Pilloud declined to speculate on eyewitness accounts from The Associated Press and the French broadcaster BFMTV suggesting the fire may have sparked by festive sparklers that set a wooden ceiling ablaze.
But Axel Clavier, a 16-year-old from Paris who survived the fire, told the AP he saw waitresses in the bar with Champagne bottles with sparklers just before the inferno erupted.
"I'm still in shock," said Clavier, who told the AP one of his friends died and “two or three were missing."
Firefighters arrived on the scene within minutes, and by 5 a.m., all of the injured were receiving treatment and being taken to hospitals around the country, said Mathias Renard, who is president of the state council of the Valais canton.
NBC News verified footage posted to social media that showed the building ablaze, with thick smoke billowing into the air as crowds gathered around and some people ran toward the scene. Screaming could be heard in the background.

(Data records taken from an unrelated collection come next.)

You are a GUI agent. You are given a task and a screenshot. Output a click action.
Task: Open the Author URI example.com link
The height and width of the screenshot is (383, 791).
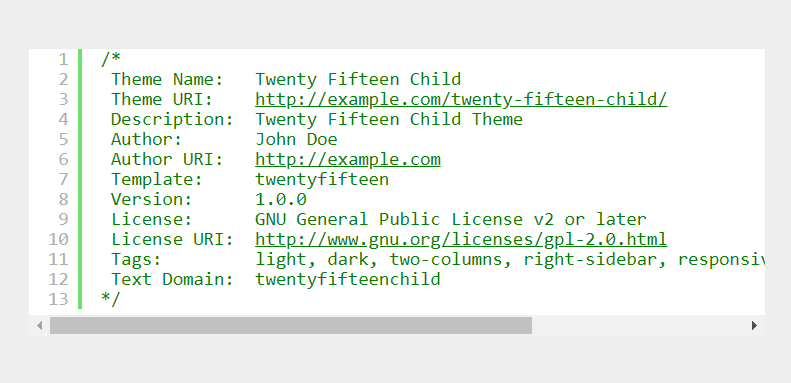pyautogui.click(x=348, y=159)
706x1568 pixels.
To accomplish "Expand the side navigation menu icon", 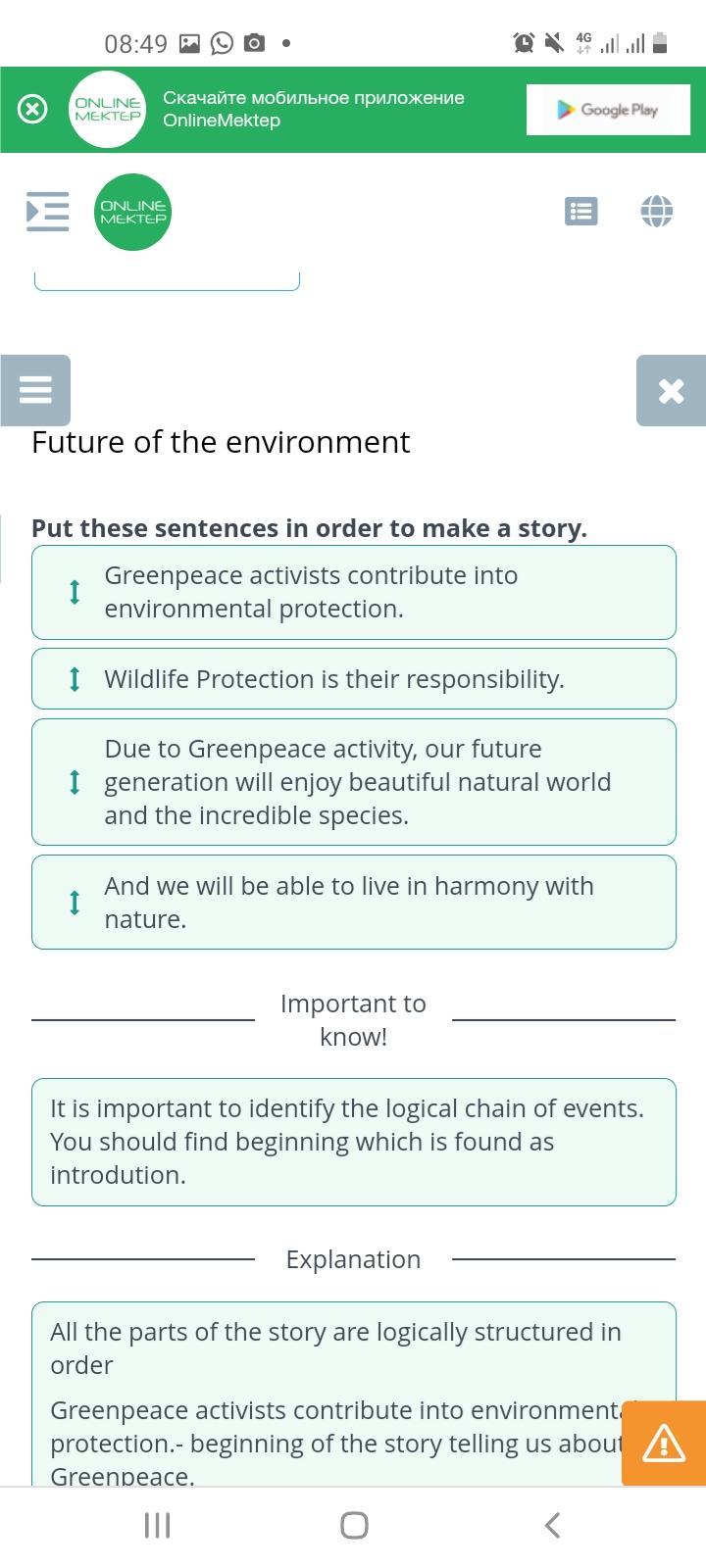I will point(47,211).
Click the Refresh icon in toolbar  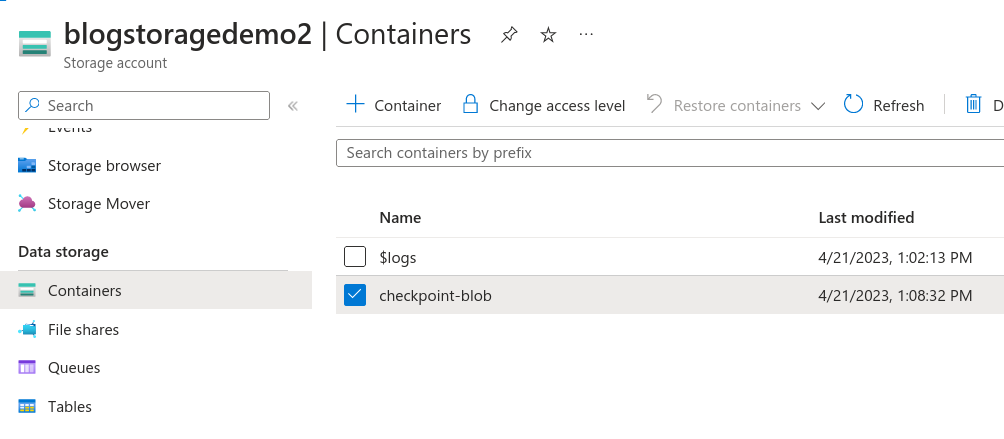tap(853, 105)
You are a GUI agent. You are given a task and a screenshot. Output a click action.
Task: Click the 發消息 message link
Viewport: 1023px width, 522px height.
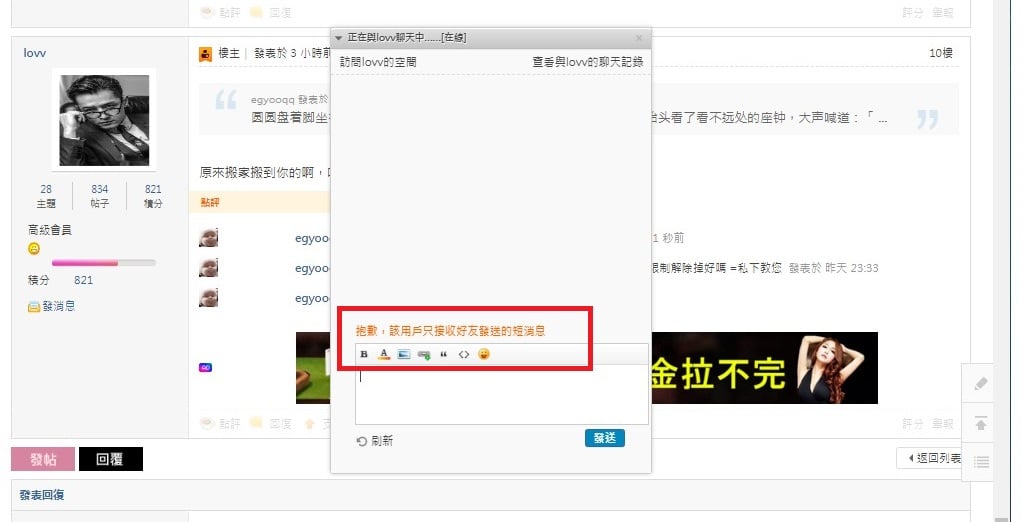[x=52, y=306]
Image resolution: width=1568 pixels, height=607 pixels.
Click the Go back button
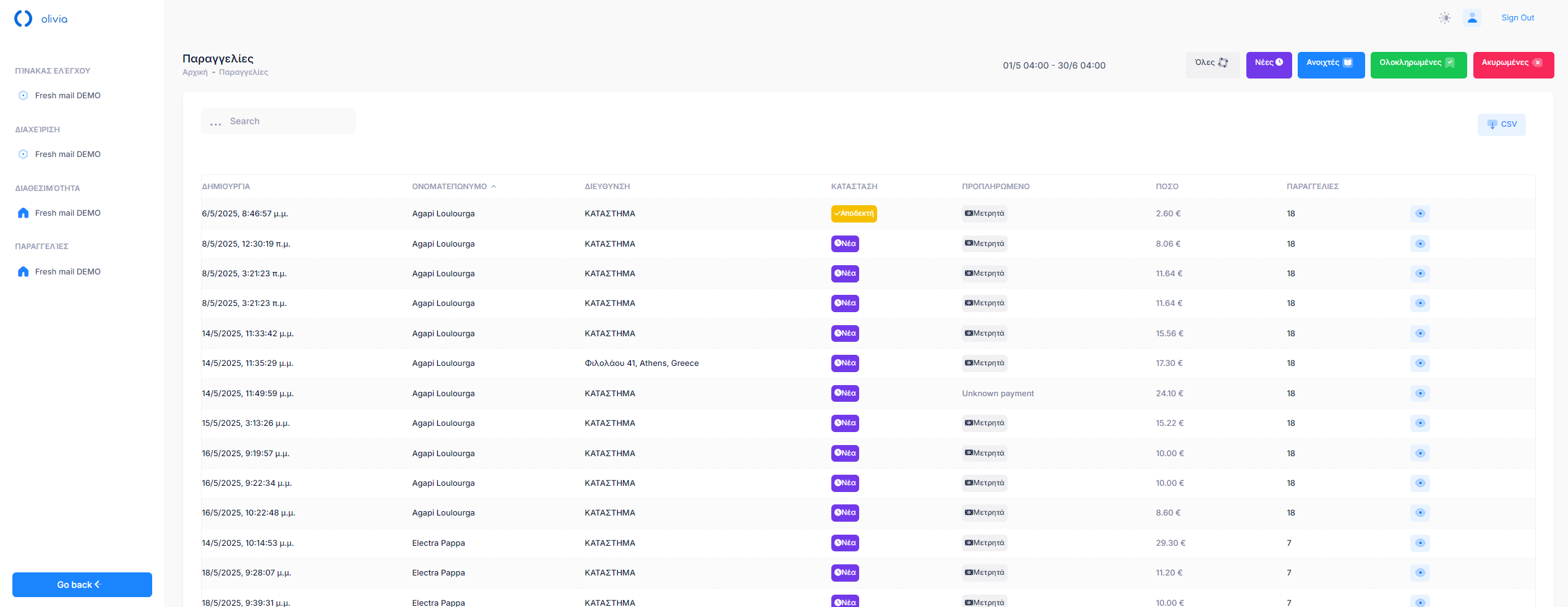[82, 585]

Another video posted to TikTok showed emergency services on scene in the aftermath of the blaze and the area sealed off with police tape.

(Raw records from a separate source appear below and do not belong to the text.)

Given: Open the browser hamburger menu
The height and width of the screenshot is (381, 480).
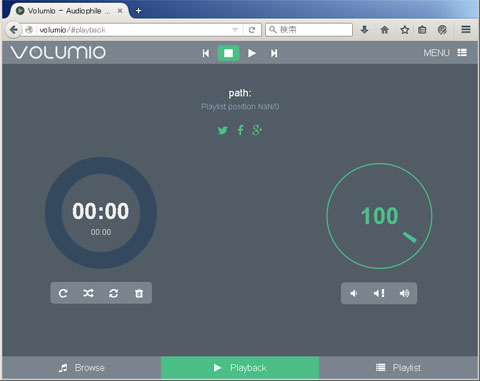Looking at the screenshot, I should point(466,30).
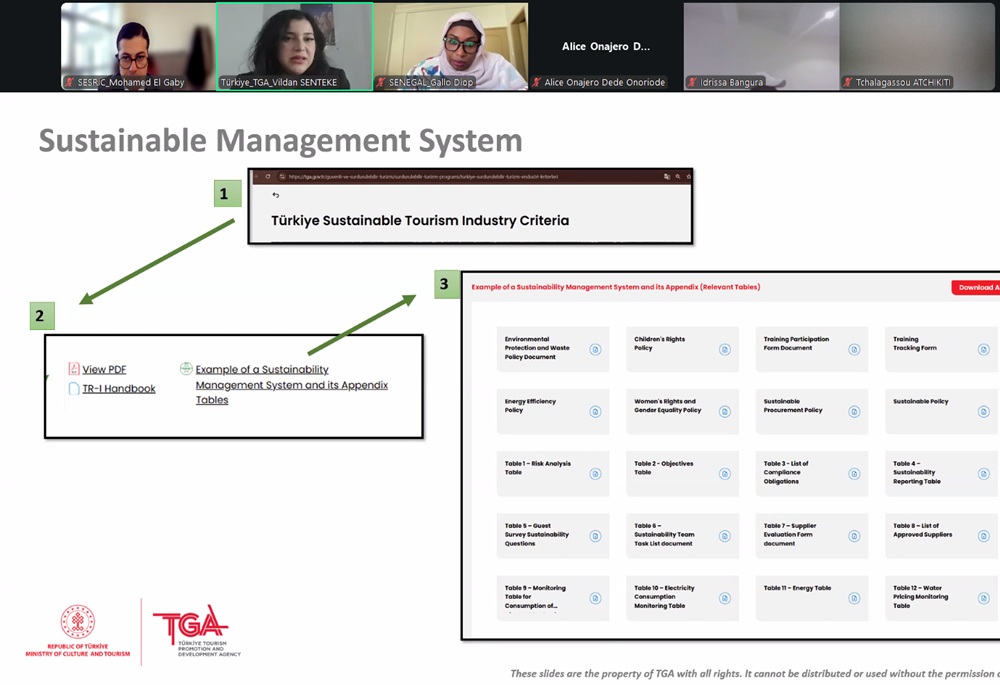Click the back arrow above the Criteria heading
This screenshot has height=685, width=1000.
pyautogui.click(x=276, y=195)
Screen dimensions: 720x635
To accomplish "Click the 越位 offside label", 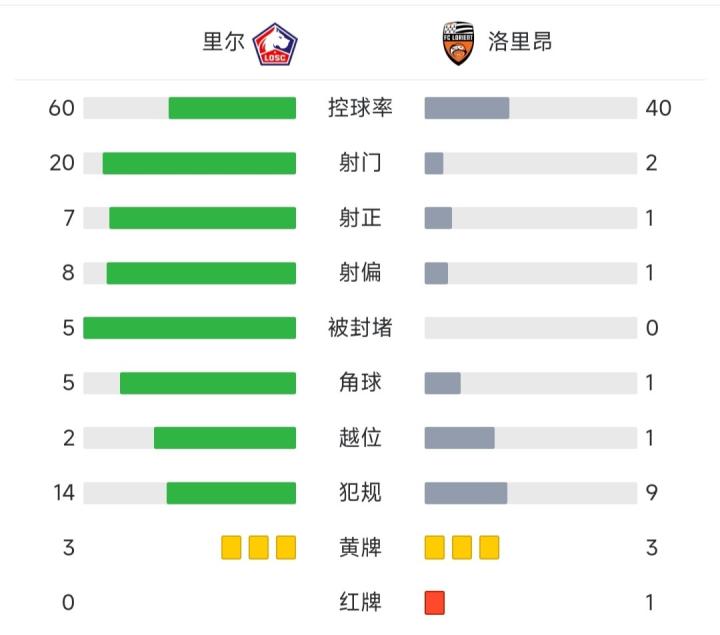I will pyautogui.click(x=360, y=438).
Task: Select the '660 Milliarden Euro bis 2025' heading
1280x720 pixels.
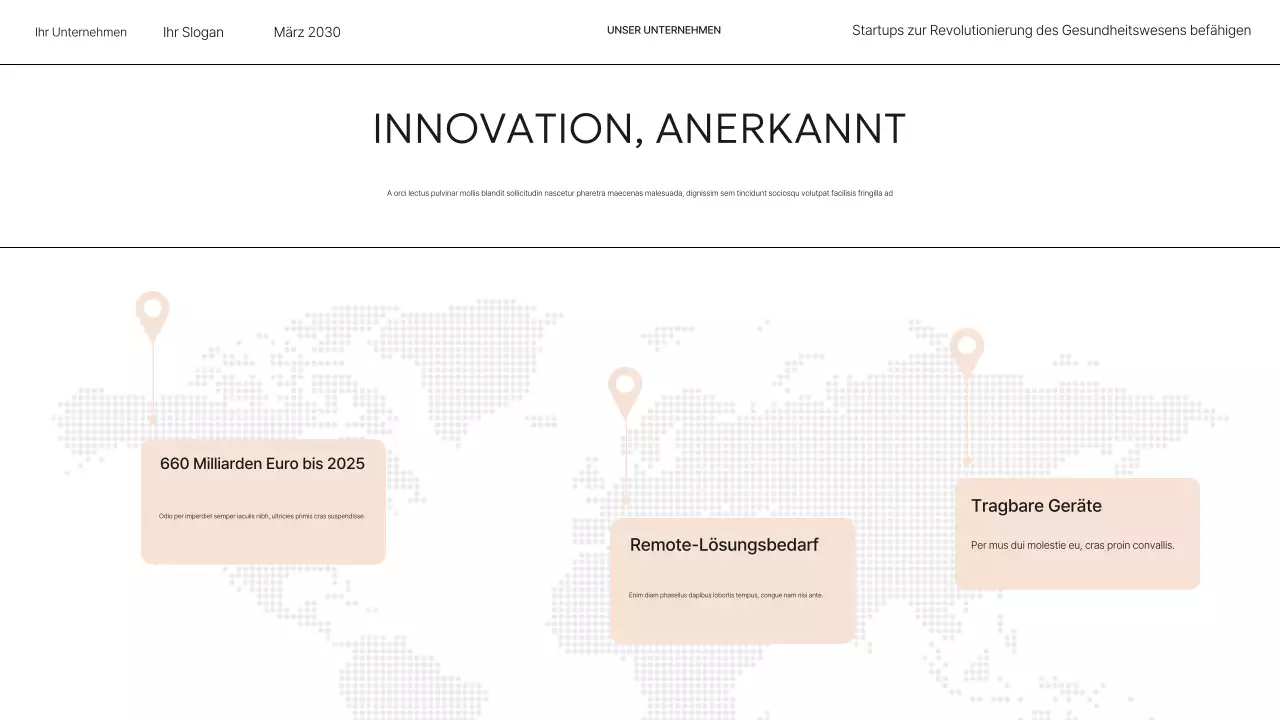Action: [x=262, y=464]
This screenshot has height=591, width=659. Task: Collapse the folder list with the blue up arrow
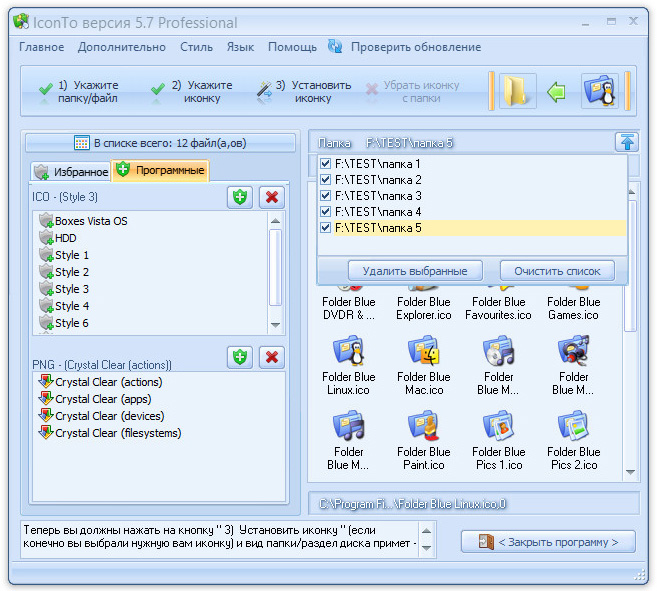pyautogui.click(x=626, y=143)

Martin Meul, a reporter for Swiss German-language daily newspaper Blick, told NBC News’ British broadcasting partner Sky News that he was in a restaurant next door to Le Constellation when the fire broke out.
“I went out to see what happened, and a lot of people were screaming and it was horrible,” he said. “A lot of people were trying to escape through the main door. I saw a lot of people on the floor, and I think these people were dead.”
Parmelin, whose first day in office was on Thursday, wrote on X that the government’s “thoughts go to the victims, to the injured and their relatives, to whom it addresses its sincere condolences.” What was meant to be a moment of joy turned into one of mourning, he added.
Out of respect for victims’ families, Parmelin delayed a traditional New Year’s address to the nation meant to be broadcast Thursday afternoon, Swiss broadcasters SRF and RTS reported.
Italy’s foreign ministry said in a statement that many of the victims could not be immediately identified because of the severity of their burns.
In a post on X, the U.S. Embassy in Switzerland urged American citizens in the country to “notify family and friends of their safety.”
Earlier, Rénard said the sheer number of victims quickly overwhelmed the intensive care unit and operating theater at the regional hospital, forcing authorities to transfer patients to medical facilities further away.
A no-fly zone was established over Crans-Montana, which sits in the region of Valais, around two hours from the Swiss capital of Bern, to make it easier to evacuate the injured by air, local police said.
The Swiss authorities also established a reception center and helpline for relatives and loved ones of the dead and injured.
View this graphic on nbcnews.comCrans-Montana is located in the heart of the Swiss Alps, just 25 miles north of the Matterhorn.
At the end of this month, Crans-Montana is scheduled to host an international speed skiing championship called the Audi FIS Alpine Ski World Cup.